A certain man’s lip curled as he examined several scenes across the surface of the world.
He lounged in a “sophisticated” spaceplane that would have been pretty swanky to anyone who’d never seen the inside of a well-crafted gemship. It had first-line stealth capabilities that would make nearly any observer think it was just a hunk of rock. That hunk of rock, hidden in a stable-orbit cloud of similar hunks of rock several hundred kilometers long, featured the bare necessities: entertainment, biological function fulfillment, and tools for sending and receiving data.
He played back the recordings of his current object of interest, paying close attention to each word, mining the subject’s actions for meaning. Sadly, the subject was inconveniently consistent in his behaviors. Little and less ammunition for an attack on character.
“… while you have free will, there’s the responsibility that you carve that free will into the right sculpture,” said the reproduction of Eihks Richard, as had been picked up by Bjill’s dæmon cluster some time ago.
The servant of his Unseelie Court had had some difficulty in tracking down the pioneer. That said some awesome things about his superior’s means – normally, “difficult” would have been “impossible except by the grace of multiple deities’ interventions and hitting the statistical lottery.” Eihks wasn’t the sort to advertise his intent to travel the gem unless he had VERY good reason. These days, he had very good reason to obfuscate his intent, if anything – Bjill had found no markers in his wake until reaching this very facet, and then only a mated simplex pair (and some associated paraphernalia). Well, the certificate was blunt as anything, but the prior paucity of extrafacetary presence had almost convinced him to not even bother checking.
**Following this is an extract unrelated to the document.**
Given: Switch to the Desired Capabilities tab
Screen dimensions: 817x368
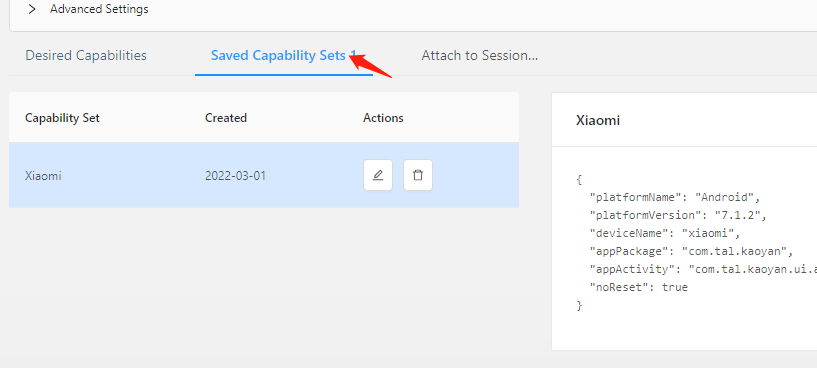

Until then, it had meant a pursuer needed to do some very interesting guesswork or hypercomplex analysis of facetary physics involving tracking potentially coincidental and extraordinarily faint evidence of travel as well as the comparisons of background radiation projections. Since the latter choice involved essentially recreating large portions of a universe and then walking them back through their history, sampling concentrations of matter the whole way, it required a drastic amount of processing power. He’d tapped his liege’s favor when Eihks’s insistence on running silent became clear, and received a front end general modeling system connection with a truly gigantic bus attached to it. What precisely lay on the far side of the bus was still a mystery.
Bjill didn’t feel the need to poke Leiaren and ask about where his liege had gotten the aforementioned drastic amount of processing power; he just plugged in the raw data, modulated the search and sort algorithms a bit as needed, and got results in practically no time at all. The back end of the system with which he was interfacing for the task must have been capable of some fantastic feats. Maybe an industrial array from one of the giants – Bhushalt or Kraken-Whaite, perhaps.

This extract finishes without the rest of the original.